··· TEKS SUMBER ···
Klaim Asing atas Kebudayaan Negeri (Belajar Lagi dari Kasus Tarian Pendet)
Oleh: Budi Agus Riswandi dan Shabhi Mahmahsani *)

Klaim Asing atas Kebudayaan Negeri (Belajar Lagi dari Kasus Tarian Pendet)

Beberapa saat ini kita dikejutkan lagi dengan berita tentang tindakan negara Malaysia yang kembali mengklaim kebudayaan negeri melalui tayangan iklan Malaysia Truly Asia 2009.

Bacaan 2 Menit
Klaim Asing atas Kebudayaan Negeri (Belajar Lagi dari Kasus Tarian Pendet)
···
**BUTIR TUGAS 1:**
Menurut teks sumber, melalui tayangan iklan apa Malaysia kembali mengklaim kebudayaan negeri?
**BUTIR TUGAS 2:**
Salin persis bagian teks sumber mulai dari "Beberapa saat ini" dan berakhir pada "Truly Asia 2009.".
··· BAHAN YANG DISEDIAKAN ···
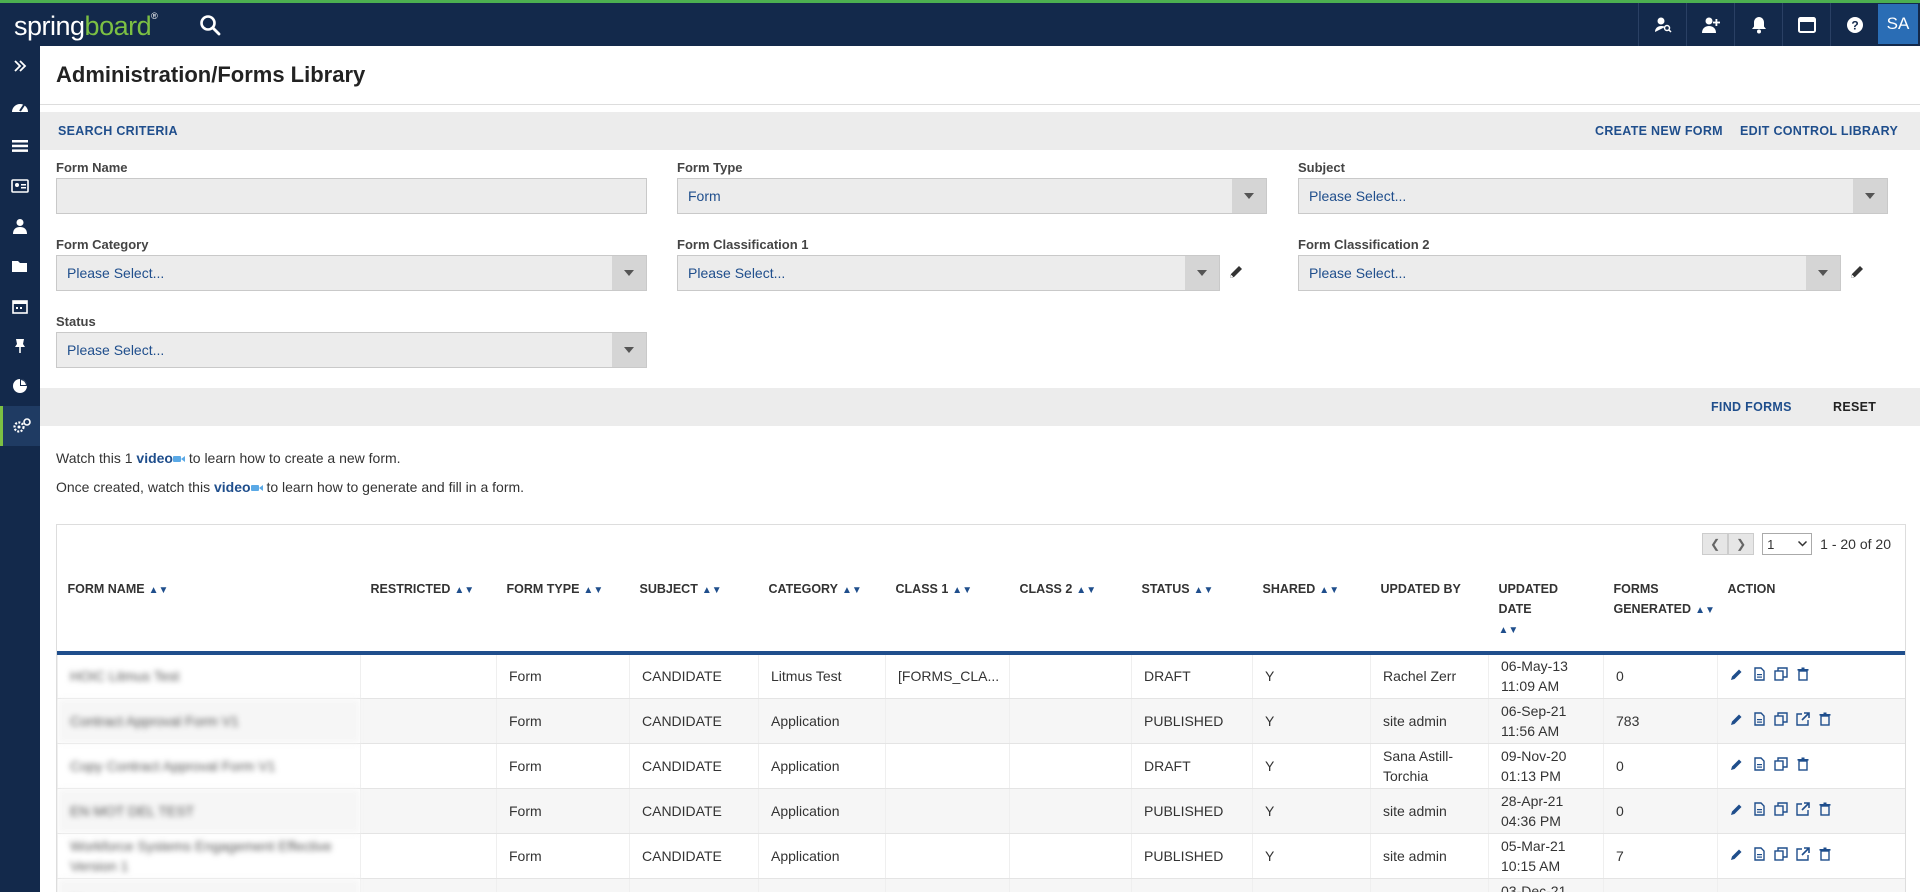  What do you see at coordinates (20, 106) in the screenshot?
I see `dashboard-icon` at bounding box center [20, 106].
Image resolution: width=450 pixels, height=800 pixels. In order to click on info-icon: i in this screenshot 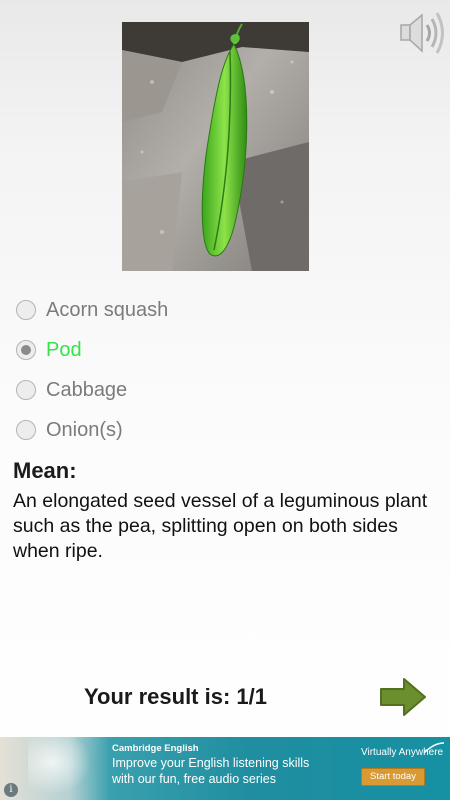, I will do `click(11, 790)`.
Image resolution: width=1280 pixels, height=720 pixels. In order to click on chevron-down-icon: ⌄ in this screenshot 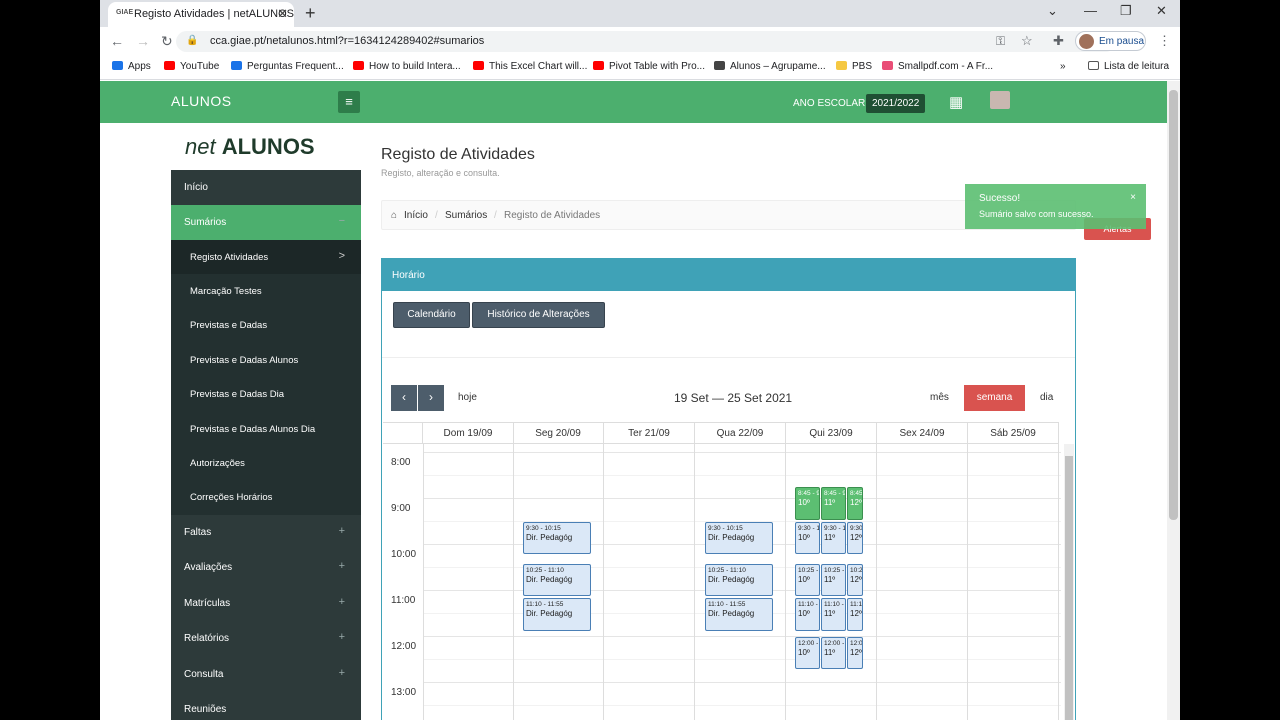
···
**JAWABAN TUGAS 1:**
Melalui tayangan iklan Malaysia Truly Asia 2009.

**JAWABAN TUGAS 2:**
Beberapa saat ini kita dikejutkan lagi dengan berita tentang tindakan negara Malaysia yang kembali mengklaim kebudayaan negeri melalui tayangan iklan Malaysia Truly Asia 2009.